Do you think business cycles would still happen on the gold standard?


of course but with far less volatility

Why?
In today's world, a far better distribution of information.

That coupled with taking away the ability of fiat banksters to pump up value bubbles, via extending interest at levels far below the point where natural market forces would have them, can't do anything but help the situation....Which would lead to a taxation system that wouldn't lend itself to politicians meddling in the marketplace and creating bubbles.
 
of course but with far less volatility

Why?
In today's world, a far better distribution of information.

That coupled with taking away the ability of fiat banksters to pump up value bubbles, via extending interest at levels far below the point where natural market forces would have them, can't do anything but help the situation....Which would lead to a taxation system that wouldn't lend itself to politicians meddling in the marketplace and creating bubbles.

That all applies also to a price level target, an inflation target, an exchange rate target, an NGDP target, an M2 target. That's not at all specific to tying the monetary base to the quantity of gold. All that is is constraining the central bank with rules that they must follow.
 
And what constrains politicians from printing up treasuries and the Fed from buying them (monetizing the debt), after they promised that they weren't going to do so?

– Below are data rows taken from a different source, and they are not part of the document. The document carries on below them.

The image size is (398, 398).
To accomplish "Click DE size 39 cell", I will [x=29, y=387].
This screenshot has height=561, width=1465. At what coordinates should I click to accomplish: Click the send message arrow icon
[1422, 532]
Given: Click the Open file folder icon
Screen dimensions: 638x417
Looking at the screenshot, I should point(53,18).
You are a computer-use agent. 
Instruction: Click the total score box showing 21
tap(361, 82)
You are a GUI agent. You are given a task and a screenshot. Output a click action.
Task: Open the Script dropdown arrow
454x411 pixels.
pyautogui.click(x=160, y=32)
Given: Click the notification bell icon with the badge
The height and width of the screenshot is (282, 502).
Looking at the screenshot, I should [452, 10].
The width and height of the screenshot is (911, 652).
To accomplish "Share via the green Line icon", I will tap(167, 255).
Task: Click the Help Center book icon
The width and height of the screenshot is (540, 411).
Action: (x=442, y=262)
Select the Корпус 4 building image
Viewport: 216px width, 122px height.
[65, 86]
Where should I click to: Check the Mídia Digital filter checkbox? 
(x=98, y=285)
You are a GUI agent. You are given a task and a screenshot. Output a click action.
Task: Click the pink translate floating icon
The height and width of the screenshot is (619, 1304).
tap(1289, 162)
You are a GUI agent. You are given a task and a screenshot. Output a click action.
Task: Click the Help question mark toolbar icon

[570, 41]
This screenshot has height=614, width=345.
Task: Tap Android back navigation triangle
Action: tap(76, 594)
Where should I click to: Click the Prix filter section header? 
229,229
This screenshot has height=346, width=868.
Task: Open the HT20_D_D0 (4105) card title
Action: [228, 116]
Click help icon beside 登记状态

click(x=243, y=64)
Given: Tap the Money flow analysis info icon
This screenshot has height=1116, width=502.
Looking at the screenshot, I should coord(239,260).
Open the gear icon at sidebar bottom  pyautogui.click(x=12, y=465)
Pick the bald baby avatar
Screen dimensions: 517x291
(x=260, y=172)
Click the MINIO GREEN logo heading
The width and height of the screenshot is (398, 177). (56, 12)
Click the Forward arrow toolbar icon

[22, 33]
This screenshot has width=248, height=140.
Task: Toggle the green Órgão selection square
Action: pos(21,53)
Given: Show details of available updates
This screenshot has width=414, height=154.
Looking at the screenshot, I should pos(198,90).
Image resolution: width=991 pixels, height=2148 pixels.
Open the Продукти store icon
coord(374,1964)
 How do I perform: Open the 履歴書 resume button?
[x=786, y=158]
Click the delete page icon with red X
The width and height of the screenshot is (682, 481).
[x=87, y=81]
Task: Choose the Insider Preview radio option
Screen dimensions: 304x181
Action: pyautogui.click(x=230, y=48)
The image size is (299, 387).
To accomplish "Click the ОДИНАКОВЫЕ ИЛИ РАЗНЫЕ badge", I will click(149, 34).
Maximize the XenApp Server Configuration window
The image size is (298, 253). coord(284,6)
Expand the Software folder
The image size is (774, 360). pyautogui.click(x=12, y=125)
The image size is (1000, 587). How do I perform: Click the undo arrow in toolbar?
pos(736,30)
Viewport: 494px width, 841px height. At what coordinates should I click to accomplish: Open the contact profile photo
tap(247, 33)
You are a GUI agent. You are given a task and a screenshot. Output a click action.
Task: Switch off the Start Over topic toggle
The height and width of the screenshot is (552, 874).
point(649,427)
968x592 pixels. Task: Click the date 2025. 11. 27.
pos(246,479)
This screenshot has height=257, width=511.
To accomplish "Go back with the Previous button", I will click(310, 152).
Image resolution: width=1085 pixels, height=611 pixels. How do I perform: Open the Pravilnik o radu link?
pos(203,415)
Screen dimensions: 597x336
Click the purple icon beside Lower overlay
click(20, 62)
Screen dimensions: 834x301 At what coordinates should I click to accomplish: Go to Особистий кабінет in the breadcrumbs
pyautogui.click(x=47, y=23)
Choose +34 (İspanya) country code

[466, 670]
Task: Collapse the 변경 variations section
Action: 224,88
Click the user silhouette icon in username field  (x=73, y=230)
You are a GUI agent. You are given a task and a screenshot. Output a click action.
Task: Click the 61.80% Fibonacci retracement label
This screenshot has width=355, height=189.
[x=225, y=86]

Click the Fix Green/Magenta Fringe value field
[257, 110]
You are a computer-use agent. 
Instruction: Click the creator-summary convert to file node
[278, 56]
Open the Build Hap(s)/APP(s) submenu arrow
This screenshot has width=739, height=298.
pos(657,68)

How does a gold standard do that any better?

Also, it's illegal for the Fed to monetize the debt. If the government wants to pay for its debt with created money it needs to amend the Federal Reserve Act.
 
of course but with far less volatility

Why?
In today's world, a far better distribution of information.

That coupled with taking away the ability of fiat banksters to pump up value bubbles, via extending interest at levels far below the point where natural market forces would have them, can't do anything but help the situation....Which would lead to a taxation system that wouldn't lend itself to politicians meddling in the marketplace and creating bubbles.

You might be right about the competency of those running monetary policy.

However, history disagrees with you. The economy was more volatile before we had the Fed than after.

And so does theory. It's not about information distribution. It's about meeting the demand for money balances. It is assumed by those who support a gold standard that gold will come to market to meet higher prices. That may be true over the very long-term but there is absolutely no reason to believe it is true in either the near or medium term. Gold has risen from $300 to $1700 over the past 10 years yet the amount of gold pulled out of the ground around the world is about the same as it was a decade ago. In dogmatic theory, this shouldn't happen, even though all in marginal costs have risen from ~$500 to ~$1000. Yet, in the real world, it does. Dogma often fails in the real world. More practically, when the economy grows, the demand for money grows. When the demand for money grows, the interest rate will rise. If the supply of gold is inelastic, as it often is, the real rate of interest will rise, which needlessly brakes the growth of the economy. The money supply should grow at the rate of the economy over the cycle. But gold does not necessarily do that. It certainly hasn't in the biggest bull market in gold of all time. That, in a nutshell, is why the gold standard is an awful monetary system.

Now, I concede that in the end, an awful monetary system is better than a catastrophic monetary system, which is what we may be running now.